İşin her zaman ki gibi öz kısmına gelirsek, kitap iyidir, güzeldir, candır. Okuyun, okutturun. Kendi adıma bir kitap okuyan, iki çay içen insandan zarar gelmez :)

Not: Grange'ın günümüze kadar çıkardığı on adet kitabı vardır ve bence hepsini okuduğumu söylememe gerek yok. Evet doğru tahmin, sıkı bir hayranıyımdır :)
Not 2: Peyami Safa'nın tüm kitaplarını okuduğumu şuan için söyleyemem amma velakin hatrı sayılır bir kısmını okumuş bulunmaktayım ve evet yine doğru tahmin onunda hayranıyımdır.

4 Kasım 2015 Çarşamba

Kore Dizisi : Super Daddy Yeol

Yeni bitirdiğim ve beğendiğim bir dizi ile, sıcağı sıcağına, parmaklarımın tozu ile ben geldim. Son bölümünü dün akşam izledim. İtiraf ediyorum kapak ve konusunu duyunca sıkıcı, klişe olacağını düşündüğüm ve o yüzden uzun zamandır izlemek için beklettiğim bir diziydi Super Daddy Yeol. Peki sonuç ? Halt etmişim ben, ne ayıp etmişim ben, haddimi bilmeliy mişim ben.Son dönemde ki bir çok vasat diziye nazaran gayet hoş ve güzel bir dizi yapmışlar ve çok tutarında drama yer vermişler.
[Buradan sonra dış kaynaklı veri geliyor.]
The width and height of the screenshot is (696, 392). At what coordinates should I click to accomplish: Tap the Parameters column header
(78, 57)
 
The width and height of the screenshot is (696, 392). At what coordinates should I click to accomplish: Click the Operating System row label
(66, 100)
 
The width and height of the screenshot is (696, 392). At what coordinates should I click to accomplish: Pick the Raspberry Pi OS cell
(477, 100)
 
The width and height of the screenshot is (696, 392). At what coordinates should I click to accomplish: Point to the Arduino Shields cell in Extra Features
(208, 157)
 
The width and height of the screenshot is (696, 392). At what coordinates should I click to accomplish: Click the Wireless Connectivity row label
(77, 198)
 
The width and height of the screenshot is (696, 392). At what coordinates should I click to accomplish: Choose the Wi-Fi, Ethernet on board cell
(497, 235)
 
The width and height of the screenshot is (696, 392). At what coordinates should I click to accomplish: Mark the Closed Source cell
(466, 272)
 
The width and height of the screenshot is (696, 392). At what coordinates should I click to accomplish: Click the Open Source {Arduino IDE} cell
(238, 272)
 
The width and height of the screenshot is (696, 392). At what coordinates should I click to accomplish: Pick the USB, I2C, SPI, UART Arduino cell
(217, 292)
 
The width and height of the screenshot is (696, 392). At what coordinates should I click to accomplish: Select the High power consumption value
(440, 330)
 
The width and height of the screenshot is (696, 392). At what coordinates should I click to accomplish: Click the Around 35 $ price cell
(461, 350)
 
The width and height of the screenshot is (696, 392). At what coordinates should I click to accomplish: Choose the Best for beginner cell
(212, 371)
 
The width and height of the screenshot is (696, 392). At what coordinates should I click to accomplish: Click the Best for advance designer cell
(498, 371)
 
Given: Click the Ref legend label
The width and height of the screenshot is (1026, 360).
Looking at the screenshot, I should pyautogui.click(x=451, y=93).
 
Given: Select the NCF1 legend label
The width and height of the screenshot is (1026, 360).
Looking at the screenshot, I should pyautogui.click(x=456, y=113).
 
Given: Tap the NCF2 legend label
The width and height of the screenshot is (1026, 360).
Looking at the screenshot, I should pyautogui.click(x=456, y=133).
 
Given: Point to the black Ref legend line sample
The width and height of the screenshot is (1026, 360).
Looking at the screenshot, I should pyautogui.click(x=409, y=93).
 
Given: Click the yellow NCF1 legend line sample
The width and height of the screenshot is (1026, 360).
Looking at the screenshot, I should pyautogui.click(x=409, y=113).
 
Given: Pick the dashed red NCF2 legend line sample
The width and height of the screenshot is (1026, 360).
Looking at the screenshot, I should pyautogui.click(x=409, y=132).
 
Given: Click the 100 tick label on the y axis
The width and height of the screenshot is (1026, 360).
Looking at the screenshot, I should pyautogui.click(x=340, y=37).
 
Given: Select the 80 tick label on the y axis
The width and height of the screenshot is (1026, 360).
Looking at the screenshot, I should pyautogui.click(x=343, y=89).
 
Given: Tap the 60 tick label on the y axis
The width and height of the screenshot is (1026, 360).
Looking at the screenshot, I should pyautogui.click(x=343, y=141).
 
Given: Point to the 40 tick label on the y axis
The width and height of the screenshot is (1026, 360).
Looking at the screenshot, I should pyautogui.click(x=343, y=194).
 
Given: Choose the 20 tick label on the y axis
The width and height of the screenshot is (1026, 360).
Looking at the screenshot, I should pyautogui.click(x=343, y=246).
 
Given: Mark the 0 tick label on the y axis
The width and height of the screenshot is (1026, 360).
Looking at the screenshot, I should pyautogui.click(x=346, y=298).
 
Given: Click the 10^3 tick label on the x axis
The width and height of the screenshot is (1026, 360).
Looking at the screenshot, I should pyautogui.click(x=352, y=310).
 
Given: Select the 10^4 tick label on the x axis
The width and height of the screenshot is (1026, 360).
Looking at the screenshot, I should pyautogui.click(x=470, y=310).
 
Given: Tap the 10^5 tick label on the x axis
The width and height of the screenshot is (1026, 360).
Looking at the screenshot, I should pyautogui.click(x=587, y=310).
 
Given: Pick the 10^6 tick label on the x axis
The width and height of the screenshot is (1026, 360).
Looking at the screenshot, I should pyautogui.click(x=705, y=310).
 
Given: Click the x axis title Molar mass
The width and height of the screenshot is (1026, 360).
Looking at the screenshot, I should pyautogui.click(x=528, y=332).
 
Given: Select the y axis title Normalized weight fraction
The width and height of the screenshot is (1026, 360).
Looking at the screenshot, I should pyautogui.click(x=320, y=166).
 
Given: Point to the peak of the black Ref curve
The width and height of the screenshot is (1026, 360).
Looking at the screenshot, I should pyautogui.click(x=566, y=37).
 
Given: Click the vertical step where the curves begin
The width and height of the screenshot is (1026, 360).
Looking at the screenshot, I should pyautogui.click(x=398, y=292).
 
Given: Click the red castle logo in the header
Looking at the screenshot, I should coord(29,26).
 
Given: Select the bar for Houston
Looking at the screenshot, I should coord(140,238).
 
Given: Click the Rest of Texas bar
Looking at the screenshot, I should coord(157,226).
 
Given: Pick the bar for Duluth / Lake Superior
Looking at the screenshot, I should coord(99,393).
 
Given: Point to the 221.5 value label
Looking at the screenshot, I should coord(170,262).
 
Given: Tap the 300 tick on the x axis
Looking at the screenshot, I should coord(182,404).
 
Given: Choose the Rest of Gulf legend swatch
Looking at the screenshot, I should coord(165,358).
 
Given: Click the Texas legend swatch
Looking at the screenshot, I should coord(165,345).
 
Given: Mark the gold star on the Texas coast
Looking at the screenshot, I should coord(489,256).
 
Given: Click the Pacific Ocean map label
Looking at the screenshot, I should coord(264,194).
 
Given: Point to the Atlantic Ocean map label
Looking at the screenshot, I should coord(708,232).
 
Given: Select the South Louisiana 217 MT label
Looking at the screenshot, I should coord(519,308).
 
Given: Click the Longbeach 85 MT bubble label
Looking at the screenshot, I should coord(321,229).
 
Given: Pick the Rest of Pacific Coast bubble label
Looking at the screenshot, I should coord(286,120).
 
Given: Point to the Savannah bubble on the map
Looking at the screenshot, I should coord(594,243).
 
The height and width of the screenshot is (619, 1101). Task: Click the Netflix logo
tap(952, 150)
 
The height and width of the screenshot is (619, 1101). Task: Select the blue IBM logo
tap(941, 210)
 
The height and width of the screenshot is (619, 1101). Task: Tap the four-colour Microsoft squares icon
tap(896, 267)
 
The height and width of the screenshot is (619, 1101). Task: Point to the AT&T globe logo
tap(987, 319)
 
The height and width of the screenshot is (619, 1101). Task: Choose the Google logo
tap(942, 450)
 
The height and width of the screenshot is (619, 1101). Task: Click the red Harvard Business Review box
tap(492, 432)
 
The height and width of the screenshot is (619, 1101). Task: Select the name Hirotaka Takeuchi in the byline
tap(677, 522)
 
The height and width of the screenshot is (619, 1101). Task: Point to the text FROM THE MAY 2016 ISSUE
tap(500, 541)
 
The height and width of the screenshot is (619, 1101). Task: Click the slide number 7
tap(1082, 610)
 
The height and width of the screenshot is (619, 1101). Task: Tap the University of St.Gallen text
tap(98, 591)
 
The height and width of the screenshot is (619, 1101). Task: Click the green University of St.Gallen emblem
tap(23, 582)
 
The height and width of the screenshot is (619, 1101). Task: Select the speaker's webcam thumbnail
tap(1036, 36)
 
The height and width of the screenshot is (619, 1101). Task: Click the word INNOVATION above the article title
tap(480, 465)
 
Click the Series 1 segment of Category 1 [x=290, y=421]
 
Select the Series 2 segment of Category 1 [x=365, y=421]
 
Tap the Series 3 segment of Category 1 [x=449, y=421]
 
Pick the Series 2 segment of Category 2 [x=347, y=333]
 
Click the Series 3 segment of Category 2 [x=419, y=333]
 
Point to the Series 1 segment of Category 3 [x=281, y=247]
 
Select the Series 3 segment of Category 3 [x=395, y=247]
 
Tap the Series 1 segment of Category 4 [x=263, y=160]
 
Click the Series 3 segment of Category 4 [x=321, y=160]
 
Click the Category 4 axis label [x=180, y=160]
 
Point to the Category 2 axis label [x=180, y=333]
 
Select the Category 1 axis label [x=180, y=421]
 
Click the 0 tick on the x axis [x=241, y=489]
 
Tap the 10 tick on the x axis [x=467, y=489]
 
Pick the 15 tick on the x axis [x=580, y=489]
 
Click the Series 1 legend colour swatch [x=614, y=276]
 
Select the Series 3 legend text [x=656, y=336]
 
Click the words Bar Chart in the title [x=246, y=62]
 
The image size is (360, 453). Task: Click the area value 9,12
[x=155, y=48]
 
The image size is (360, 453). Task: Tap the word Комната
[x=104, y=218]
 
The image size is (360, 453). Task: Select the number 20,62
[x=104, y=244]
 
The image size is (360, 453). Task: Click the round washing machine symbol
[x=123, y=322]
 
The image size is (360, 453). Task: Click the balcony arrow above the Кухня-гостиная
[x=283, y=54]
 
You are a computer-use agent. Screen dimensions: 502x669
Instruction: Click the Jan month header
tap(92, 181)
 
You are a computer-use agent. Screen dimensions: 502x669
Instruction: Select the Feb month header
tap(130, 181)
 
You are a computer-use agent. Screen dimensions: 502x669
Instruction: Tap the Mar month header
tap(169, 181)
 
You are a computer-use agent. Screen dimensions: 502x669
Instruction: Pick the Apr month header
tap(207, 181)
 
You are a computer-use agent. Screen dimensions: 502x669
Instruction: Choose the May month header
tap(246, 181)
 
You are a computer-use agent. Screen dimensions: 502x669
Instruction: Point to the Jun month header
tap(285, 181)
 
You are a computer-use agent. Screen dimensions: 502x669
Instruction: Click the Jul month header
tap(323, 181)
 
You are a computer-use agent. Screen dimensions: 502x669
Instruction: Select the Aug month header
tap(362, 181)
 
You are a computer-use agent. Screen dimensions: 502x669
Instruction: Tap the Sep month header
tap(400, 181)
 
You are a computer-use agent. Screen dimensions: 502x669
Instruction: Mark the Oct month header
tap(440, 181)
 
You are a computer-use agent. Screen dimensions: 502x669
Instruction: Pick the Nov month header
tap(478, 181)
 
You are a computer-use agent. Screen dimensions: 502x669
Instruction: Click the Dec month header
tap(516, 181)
Diziye geçersek, konusu basit ki o da söyle: Cha Mi Rae 10 yaşındaki kız çocuğunu yalnız başına yetiştirmeye çalışan bir doktor/anne. Aniden bayılması sonucu yapılan testler de Cha Mi Rae'nin 4. aşama kanser olduğu öğrenilir. Kadının ailesi veya akrabaları olmadığı için ilk aşkı Han Yeol'u bulup onu kızına uygun bir baba yapmaya çalışır. Han Yeol ise Beyzbol takımları için rehabilitasyon koçluğu yapan, dağınık, zaman zaman öfkesine yenilen, çocuk ruhlu bir adamdır.Dizi bu tema üzerine kurulu ve çok akıcı -11. bölümden sonra 2 bölüm kadar durağanlaşıyor gibi oluyor ama sonrasında hızlı bir şekilde geri topluyor yani devam edin- ve finali de bir o kadar mantıklı. Malum kore dizilerinin final yapamama klişesi olduğundan böyle güzel finalli diziler daha bir önem kazanıyor. En azından ben için durum böyle.

Uzun lafın kısası dram izlemeyen ve sevmeyen ben bu diziyi izleyin derim arkadaş ! 

Not: Dizide çocuk karakteri genel olarak sevsem de zaman zaman daha iyi olabilirdi diye düşündüm. Ama genel olarak güzeldi.